THE PROBLEM → Lay out the material as a Markdown table with the columns Row and Line, one line per row and blank lines left out, covering only the part that opens with the first line and closes with the line containing "coord(91,467)".

PROVIDED ENTRIES →
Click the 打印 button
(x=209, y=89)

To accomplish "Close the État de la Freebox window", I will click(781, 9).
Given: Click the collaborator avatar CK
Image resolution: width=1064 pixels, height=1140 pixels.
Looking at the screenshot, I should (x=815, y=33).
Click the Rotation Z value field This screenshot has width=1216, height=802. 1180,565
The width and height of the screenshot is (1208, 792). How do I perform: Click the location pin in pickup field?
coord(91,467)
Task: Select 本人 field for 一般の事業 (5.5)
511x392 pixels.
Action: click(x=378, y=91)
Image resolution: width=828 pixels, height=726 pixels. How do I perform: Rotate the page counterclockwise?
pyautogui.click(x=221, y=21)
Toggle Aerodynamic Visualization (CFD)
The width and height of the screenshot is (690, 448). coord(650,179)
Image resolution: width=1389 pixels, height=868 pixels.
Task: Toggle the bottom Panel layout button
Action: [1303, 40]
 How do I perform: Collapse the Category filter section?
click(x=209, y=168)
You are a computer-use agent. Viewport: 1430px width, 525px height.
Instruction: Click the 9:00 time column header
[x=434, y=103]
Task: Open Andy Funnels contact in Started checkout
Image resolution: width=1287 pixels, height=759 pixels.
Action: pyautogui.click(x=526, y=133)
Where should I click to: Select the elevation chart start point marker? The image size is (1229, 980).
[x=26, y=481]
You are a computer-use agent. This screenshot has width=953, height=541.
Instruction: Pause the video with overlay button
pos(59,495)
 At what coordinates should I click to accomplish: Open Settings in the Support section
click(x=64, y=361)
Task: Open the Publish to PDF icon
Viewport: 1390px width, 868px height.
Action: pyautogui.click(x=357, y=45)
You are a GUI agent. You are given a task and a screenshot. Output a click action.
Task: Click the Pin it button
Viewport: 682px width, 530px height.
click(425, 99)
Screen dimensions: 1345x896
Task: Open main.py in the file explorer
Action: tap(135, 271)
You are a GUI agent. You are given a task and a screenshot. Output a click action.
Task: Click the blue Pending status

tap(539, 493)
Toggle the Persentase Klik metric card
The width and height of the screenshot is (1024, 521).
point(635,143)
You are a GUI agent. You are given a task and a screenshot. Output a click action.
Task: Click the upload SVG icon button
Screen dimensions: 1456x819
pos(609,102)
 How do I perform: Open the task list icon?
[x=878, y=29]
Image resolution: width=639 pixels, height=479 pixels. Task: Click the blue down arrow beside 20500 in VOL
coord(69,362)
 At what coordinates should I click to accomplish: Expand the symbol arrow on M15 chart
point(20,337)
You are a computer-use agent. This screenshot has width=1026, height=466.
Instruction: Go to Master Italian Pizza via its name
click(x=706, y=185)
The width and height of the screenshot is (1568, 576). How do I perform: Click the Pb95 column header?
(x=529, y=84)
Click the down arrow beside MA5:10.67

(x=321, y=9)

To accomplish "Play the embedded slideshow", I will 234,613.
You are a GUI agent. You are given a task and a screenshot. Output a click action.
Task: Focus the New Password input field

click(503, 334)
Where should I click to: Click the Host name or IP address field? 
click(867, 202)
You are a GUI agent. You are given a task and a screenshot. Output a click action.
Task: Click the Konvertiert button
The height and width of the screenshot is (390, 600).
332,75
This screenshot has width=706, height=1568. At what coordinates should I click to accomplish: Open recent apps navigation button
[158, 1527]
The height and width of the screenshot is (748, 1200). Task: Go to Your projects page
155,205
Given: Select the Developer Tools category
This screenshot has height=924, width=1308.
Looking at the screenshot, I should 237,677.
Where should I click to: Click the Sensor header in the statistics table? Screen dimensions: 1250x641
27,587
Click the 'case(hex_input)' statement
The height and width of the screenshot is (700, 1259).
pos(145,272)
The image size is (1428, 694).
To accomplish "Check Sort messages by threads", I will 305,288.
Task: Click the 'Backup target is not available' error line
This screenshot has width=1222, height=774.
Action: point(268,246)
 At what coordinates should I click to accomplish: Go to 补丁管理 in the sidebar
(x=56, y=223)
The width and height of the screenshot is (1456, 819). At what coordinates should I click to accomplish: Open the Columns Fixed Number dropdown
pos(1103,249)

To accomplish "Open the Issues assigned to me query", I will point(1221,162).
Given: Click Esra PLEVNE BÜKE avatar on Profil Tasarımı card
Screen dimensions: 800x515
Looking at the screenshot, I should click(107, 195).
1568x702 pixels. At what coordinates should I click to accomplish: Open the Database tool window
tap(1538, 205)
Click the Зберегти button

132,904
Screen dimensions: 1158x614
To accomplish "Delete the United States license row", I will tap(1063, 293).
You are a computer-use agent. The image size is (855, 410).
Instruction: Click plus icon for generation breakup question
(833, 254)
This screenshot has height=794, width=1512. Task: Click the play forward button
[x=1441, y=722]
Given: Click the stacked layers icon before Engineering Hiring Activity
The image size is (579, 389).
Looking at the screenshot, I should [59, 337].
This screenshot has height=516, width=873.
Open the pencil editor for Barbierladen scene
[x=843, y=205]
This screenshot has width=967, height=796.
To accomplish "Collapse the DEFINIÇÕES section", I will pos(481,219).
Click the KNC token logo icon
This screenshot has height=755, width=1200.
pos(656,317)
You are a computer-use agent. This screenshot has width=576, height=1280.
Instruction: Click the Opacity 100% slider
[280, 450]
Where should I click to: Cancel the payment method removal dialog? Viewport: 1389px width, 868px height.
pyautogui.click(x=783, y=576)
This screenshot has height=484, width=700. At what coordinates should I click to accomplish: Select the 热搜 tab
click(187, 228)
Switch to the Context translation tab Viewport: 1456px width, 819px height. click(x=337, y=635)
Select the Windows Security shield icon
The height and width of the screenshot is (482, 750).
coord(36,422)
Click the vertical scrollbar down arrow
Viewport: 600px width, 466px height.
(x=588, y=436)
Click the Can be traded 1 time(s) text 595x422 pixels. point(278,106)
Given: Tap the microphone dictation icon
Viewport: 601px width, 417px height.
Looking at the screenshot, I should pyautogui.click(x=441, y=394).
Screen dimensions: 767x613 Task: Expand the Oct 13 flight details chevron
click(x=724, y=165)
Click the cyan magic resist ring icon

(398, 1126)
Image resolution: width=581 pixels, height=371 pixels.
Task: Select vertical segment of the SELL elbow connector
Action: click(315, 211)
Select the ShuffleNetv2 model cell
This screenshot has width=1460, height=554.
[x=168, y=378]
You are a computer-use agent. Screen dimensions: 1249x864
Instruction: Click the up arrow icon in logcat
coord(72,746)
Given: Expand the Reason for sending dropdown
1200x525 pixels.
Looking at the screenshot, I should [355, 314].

REPLY TO THE EXERCISE →
| Row | Line |
|---|---|
| 1 | Click the 打印 button |
| 2 | (x=209, y=89) |
| 3 | To accomplish "Close the État de la Freebox window", I will click(781, 9). |
| 4 | Given: Click the collaborator avatar CK |
| 5 | Image resolution: width=1064 pixels, height=1140 pixels. |
| 6 | Looking at the screenshot, I should (x=815, y=33). |
| 7 | Click the Rotation Z value field This screenshot has width=1216, height=802. 1180,565 |
| 8 | The width and height of the screenshot is (1208, 792). How do I perform: Click the location pin in pickup field? |
| 9 | coord(91,467) |